RE: ISSUE-5: What is the definition of tracking?

That is fine.  But doing so doesn't address the concern that the public-facing name of this initiative/standard/feature sets the expectation that if a consumer turns in on, she won't be tracked.  

It may seem like a small issue, but I'm concerned that it limits the effectiveness of standard.  

-- Press headlines: "Even with Do Not Track turned on, websites are still tracking you!"  

-- Enough exceptions that make it seem like this is yet another click-wrap agreement to be ignored.  

-- User confusion and violated expectations-- arguably worse that the situation we are currently in where most consumers don't really know WHAT to expect from a tracking perspective.

We have two ways to avoid this:
1) Stop calling it Do Not Track, and call it "Respect my Privacy" or the like.
2) Continue with Do Not Track, but make sure it clear it is merely a preference expressed by a user and that there are legitimate reasons it may not be respected.

The first option is vastly superior, but I also understand the point of view that we've got some brand equity invested in the name "do not track".  

If we choose to continue on the current path pretending that the peeps could ever come to think of track as meaning something only involving multiple websites, so be it.  I'll just sit here (somewhat) quietly hating you all and I'll try to use my polite inside voice when I dance around saying "I told you so" in a few months. ;)




-----Original Message-----
From: JC Cannon [mailto:jccannon@microsoft.com] 
Sent: Thursday, October 13, 2011 11:57 AM
To: Brett Error; public-tracking@w3.org
Subject: RE: ISSUE-5: What is the definition of tracking?

Will limiting the discussion to "as it applies to DNT" help since it won't apply to first-party sites?

JC

-----Original Message-----
From: public-tracking-request@w3.org [mailto:public-tracking-request@w3.org] On Behalf Of Brett Error
Sent: Thursday, October 13, 2011 9:07 AM
To: public-tracking@w3.org
Subject: RE: ISSUE-5: What is the definition of tracking?

I disagree.

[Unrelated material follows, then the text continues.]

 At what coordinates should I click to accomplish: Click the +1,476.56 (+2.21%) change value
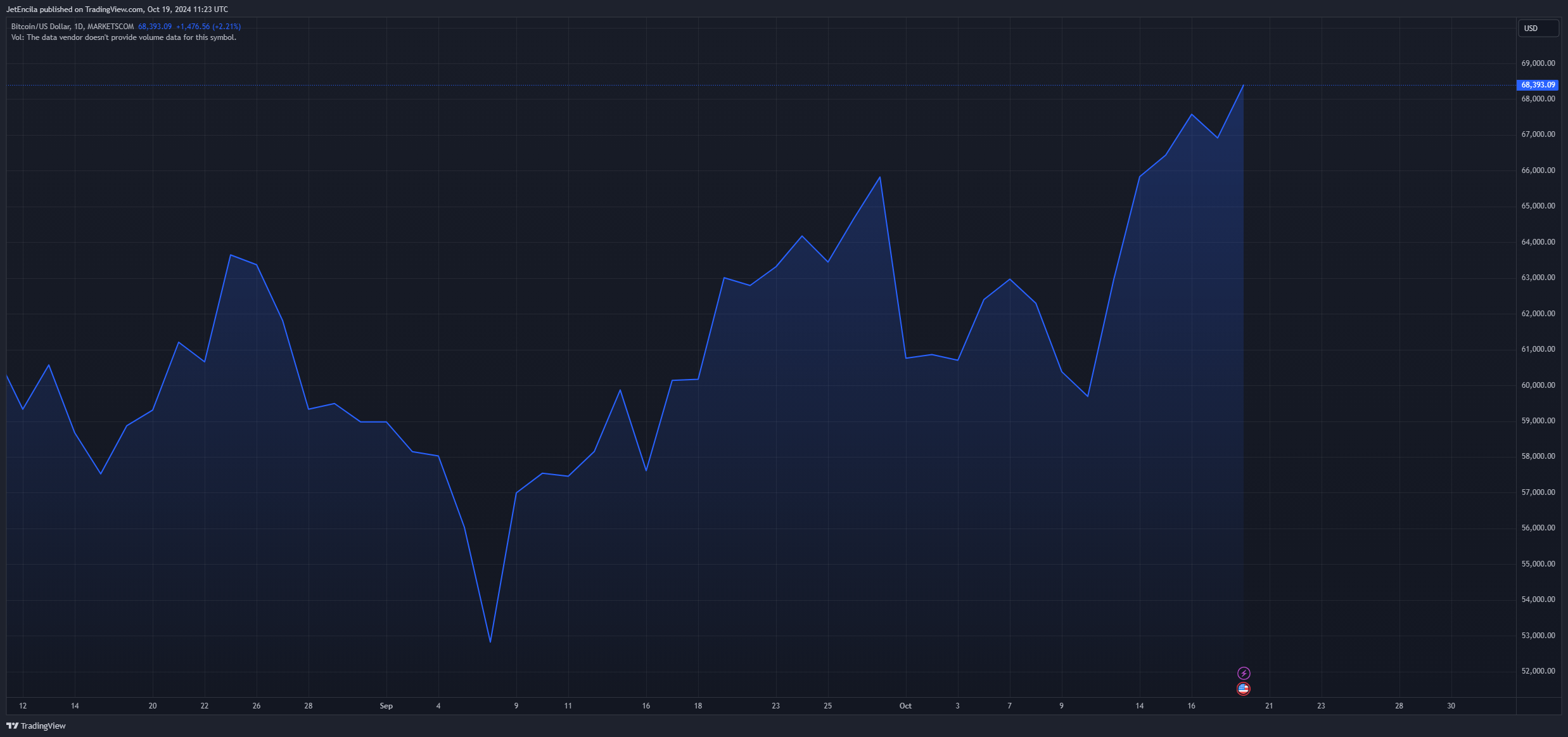click(x=208, y=27)
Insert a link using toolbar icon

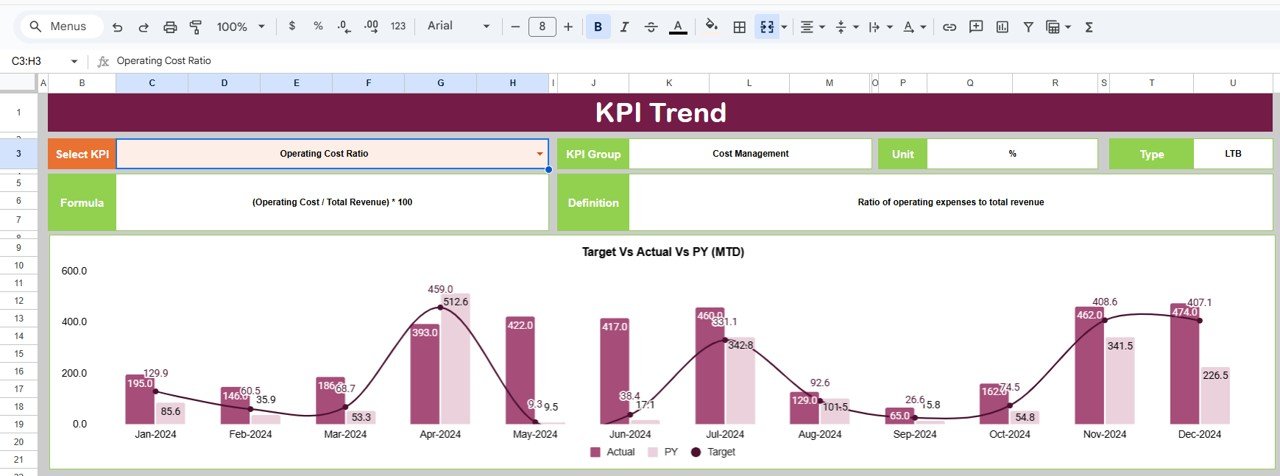(x=949, y=27)
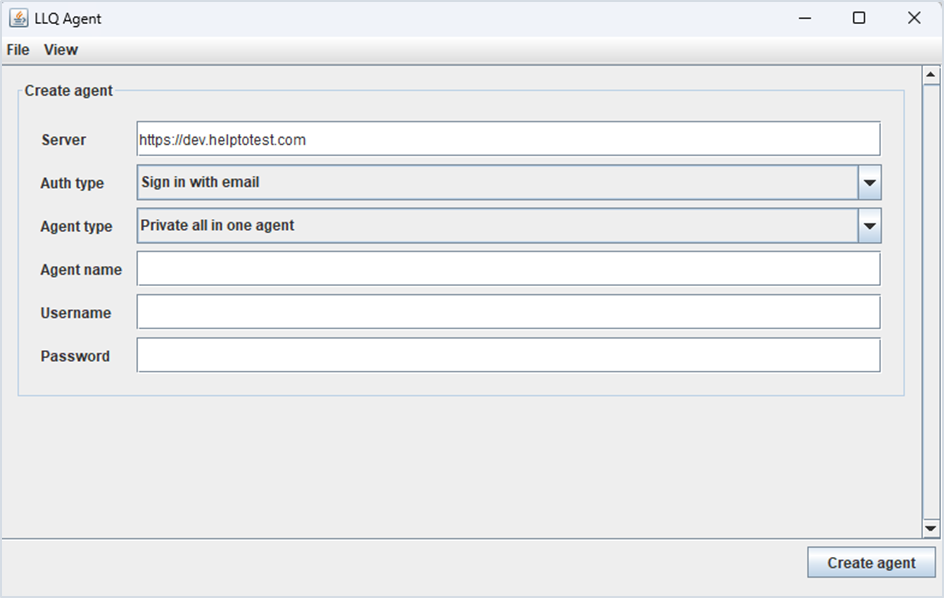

I have yet to find a consumer that would consider a first party tracking them on a single site to not be "tracking".  

-----Original Message-----
From: public-tracking-request@w3.org [mailto:public-tracking-request@w3.org] On Behalf Of Aleecia M. McDonald
Sent: Thursday, October 13, 2011 12:37 AM
To: public-tracking@w3.org
Subject: Re: ISSUE-5: What is the definition of tracking?


On Oct 12, 2011, at 5:17 PM, Bjoern Hoehrmann wrote:

> The Working Group cannot define "tracking" without additional 
> modifiers in a manner that is inconsistent with typical english usage.
> "This user arrived on this page and then moved on to that page" is a 
> statement that cannot be made if the user's movements around the site are not tracked.

While I will join in mourning the geekification of English, I think the idea that "tracking" (and, more usefully as Roy offers, DNT) does not match a dictionary definition seems not to pose a problem. Between words like cookies, spam, the web, and private browsing not actually being private, I think computer jargon is well established.  

I am trying to hear from folks who thinking tracking is something other than data flowing between two sites. On calls and in Boston I had the impression there are such views in the group. But if all is silence, perhaps I was mistaken, or perhaps they have been persuaded otherwise.